Astronomy news

Water on the Moon

www.eurekalert.org/pub_releases/2010-07/uota-urd072010.php this story, sent in by Garry Gilligan, is all about water on the moon - and how new research is turning what scientists thought they knew on its head. The moon was supposed to be bone dry but researchers found 'lunar dew' and not it has been discovered that water itself is more widespread - on the outside and on the inside of the moon. A comparison has been made with water in volcanic systems on earth.

What is the Sun made of?

http://dcoda.amplify.on/2010/07/17/scientists-cant-agree-on-what-the-sun-is-made-of/ is an interesting web site details supplied by Gary Gilligan.
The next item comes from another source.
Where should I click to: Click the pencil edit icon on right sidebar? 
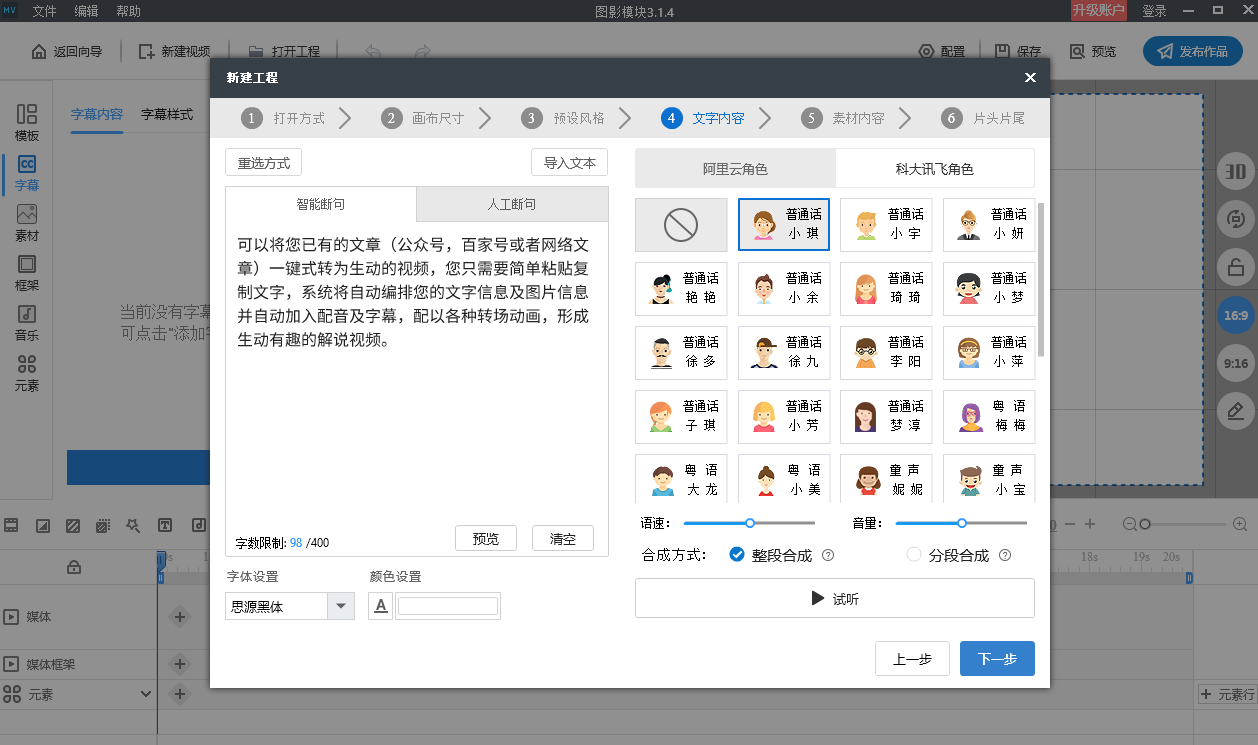click(1236, 411)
Behind its blazing facade the sun is reluctant to give up its secrets. Over the last few years scientists have changed their ideas concerning the chemical make-up of the Sun. There is far less oxygen, carbon and nitrogen that previously theorised and sound waves travel through its interior and ring like a bell.
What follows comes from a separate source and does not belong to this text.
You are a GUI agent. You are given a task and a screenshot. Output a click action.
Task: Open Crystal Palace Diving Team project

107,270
Supernovae - version three

www.dailygalaxy.com/my_weblog/2010/07/mistery-supernova-may-point-to-unknown-laws-of-physics/ July 16th ... Casey Kazan has been upsetting the readers at Daily Galaxy newsletter once again. He, or she, is being accused of tabloid headlines, and maybe they are right - but it draws the punters. Robotic telescopes have turned astronomers attentions towards exploding stars that seem to indicate unusual physics are taking place.

Asteroids and near earth objects

At http://cosmictusk.com George Howard has placed a New Scientist video of a flight across the Tunguska impact site in Siberia, with some close-ups of Lake Cheko which he thinks resembles a Carolina Bay.

Planetary Tails

National Geographic July 15th http://news.nationalgeographic.com/news/2010/07/100715-alien-planet-comet-like-tail/ is a story about a planet orbiting so close to a star that its atmosphere is being blasted away, forming a gaseous comet-like tail - according to astronomers in the Astrophysical Journal of July 10th.
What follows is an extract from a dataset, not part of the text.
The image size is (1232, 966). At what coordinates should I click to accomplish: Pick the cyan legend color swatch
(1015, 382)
black hole, cold thunderstorm

At www.physorg.com/print198173823.html researchers have discovered a black hole emitting powerful jets of particles that spew forth some 1000 light years. Black holes are usually associated with X-rays rather than jets of particles (see Nature July 8th).

Gravity and the Big Bang

At www.physorg.com/print198135631.html July 12th ... a paper in Physical Review Letters might cause a stir as it says the theory of gravity as proposed by Arthur Eddington may require a review. Eddington was on an island off the coast of West Africa where he witnessed a solar eclipse and noticed the Sun's gravity bends starlight, an observation he thought which substantiated Einstein's 'general relativity'. Somewhat later, he appears to have had misgivings, and suggested it might mean something quite different.

Juno

NASA spacecraft Juno (see www.jpl.nova.gov/news July 12th ... is being assembled in Denver - and a unique protective shield is being added around its electronics. The magnetic field of Jupiter, and an intense barrage of cosmic radiation, is extremely powerful, and this is thought to have something to do with its faster speed of rotation.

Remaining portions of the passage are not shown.